E’ vero che Ugo Tognazzi soffriva molto la rivalità con gli altri attori?
Come no! Ci stava male, per sua stessa ammissione, e questo lo rendeva ancora più simpatico. Il suo punto debole, più debole degli altri, era Nino Manfredi. Quando uscì il film “Per grazia ricevuta”, che Manfredi aveva anche diretto, chiese a mio padre com’era. E mio padre, conoscendo la sua debolezza, cercò di alleggerirgli la pillola dicendogli che la parte migliore del film era quella dove lui non c’era. “Peggio!” disse Ugo “vuol dire che è bravo anche come regista”.
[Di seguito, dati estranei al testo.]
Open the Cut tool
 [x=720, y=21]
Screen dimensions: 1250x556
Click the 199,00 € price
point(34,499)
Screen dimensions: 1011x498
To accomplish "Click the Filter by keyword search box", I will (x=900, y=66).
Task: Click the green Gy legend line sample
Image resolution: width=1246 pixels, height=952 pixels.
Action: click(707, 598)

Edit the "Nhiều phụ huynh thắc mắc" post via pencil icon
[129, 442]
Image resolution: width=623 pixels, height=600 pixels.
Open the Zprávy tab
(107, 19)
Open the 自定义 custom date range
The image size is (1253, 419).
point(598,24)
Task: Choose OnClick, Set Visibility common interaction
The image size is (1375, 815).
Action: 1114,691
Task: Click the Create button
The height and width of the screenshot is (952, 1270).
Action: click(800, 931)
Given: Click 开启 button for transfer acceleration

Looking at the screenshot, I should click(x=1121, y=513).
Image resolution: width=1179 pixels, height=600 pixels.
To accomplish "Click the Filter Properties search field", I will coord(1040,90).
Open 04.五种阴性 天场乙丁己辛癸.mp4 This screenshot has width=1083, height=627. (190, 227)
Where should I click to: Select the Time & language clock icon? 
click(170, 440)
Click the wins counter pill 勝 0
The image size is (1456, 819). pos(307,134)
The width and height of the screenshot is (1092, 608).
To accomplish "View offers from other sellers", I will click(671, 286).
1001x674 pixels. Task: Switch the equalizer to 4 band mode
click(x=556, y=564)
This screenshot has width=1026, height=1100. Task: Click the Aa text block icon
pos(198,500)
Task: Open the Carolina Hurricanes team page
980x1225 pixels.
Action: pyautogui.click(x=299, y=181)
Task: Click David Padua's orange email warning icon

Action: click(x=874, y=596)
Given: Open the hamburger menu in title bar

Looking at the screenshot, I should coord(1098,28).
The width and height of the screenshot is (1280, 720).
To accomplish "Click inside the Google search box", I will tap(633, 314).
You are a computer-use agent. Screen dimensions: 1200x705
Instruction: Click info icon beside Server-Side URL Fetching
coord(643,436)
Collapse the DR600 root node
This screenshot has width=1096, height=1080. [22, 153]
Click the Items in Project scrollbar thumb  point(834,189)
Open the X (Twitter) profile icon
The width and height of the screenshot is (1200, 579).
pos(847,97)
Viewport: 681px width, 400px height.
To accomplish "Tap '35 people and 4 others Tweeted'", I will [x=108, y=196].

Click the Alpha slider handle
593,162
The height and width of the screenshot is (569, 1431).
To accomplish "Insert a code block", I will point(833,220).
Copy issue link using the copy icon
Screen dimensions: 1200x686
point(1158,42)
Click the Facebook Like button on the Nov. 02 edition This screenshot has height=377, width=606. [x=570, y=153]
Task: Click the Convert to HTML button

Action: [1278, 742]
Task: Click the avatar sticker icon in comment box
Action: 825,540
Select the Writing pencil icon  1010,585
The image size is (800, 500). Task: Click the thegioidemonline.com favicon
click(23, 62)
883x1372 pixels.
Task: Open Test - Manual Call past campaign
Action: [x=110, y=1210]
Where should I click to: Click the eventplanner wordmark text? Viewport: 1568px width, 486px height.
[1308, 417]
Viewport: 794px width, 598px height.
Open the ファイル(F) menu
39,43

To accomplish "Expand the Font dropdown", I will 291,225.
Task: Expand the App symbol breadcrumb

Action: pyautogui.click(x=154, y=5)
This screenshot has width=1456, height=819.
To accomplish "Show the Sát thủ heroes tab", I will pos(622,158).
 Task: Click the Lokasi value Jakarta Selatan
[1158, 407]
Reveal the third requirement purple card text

Quali sono i suoi prossimi progetti?
Il mio prossimo film è un progetto al quale sono legato da un po’ di anni ma del quale non riuscivo a trovare la quadra. Si chiama “Il punto di rugiada”, ha a che fare con i vecchi e c’entra un po’ con il mio libro. Se lei s’immagina una cosa triste è fuori strada. Sarà una sorpresa.
Cosa augura all’Italia per il futuro?
All’Italia faccio tanti auguri. Questo è l’ultimo treno che passa, cerchiamo di non farcelo sfilare sotto il naso e saltiamoci sopra, pagando il biglietto e senza fare i furbi.